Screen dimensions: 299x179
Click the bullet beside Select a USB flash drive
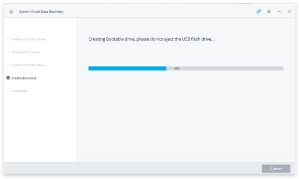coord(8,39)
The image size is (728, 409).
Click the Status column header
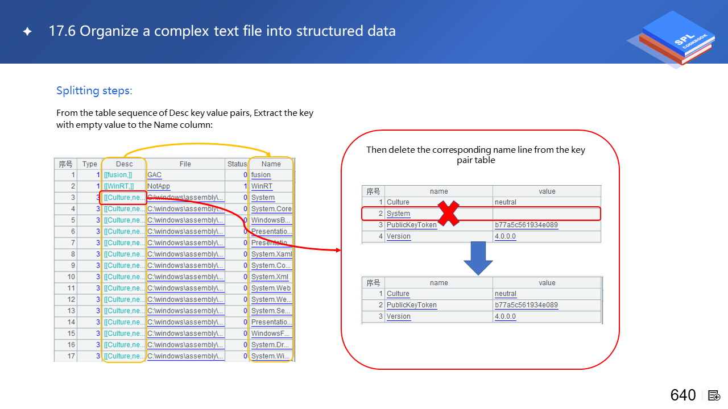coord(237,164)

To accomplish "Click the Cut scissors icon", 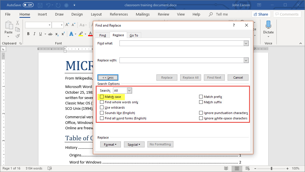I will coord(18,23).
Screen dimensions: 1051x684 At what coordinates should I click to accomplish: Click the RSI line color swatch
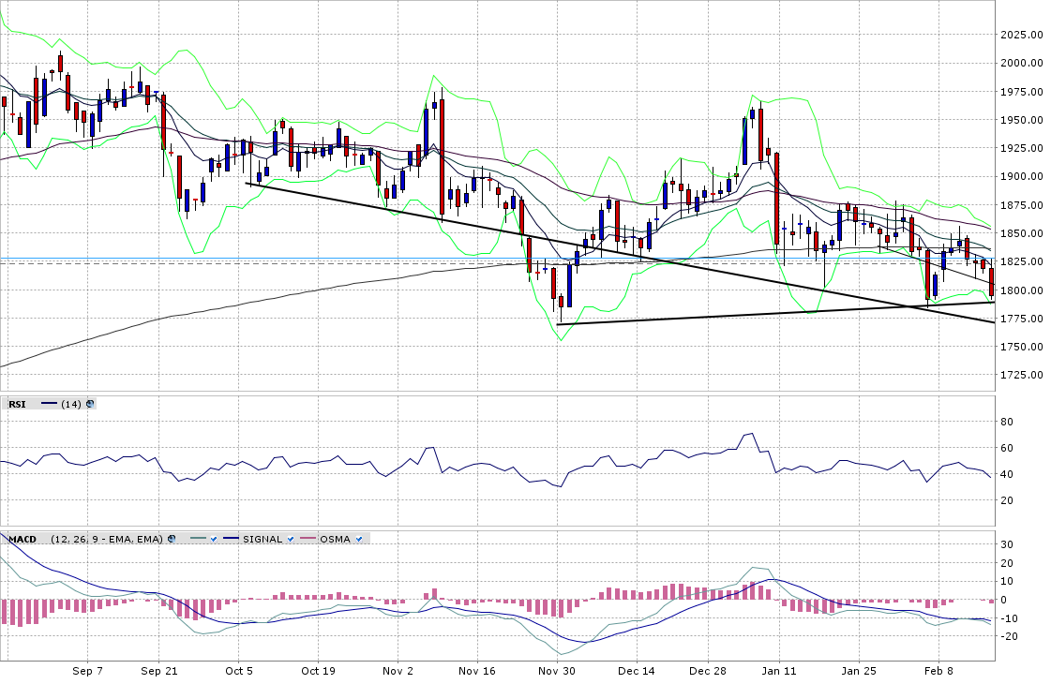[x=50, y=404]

**Set task:** Report the count of lines in the material that contain the string "dimensions". Give only the number.

**Final result:** 2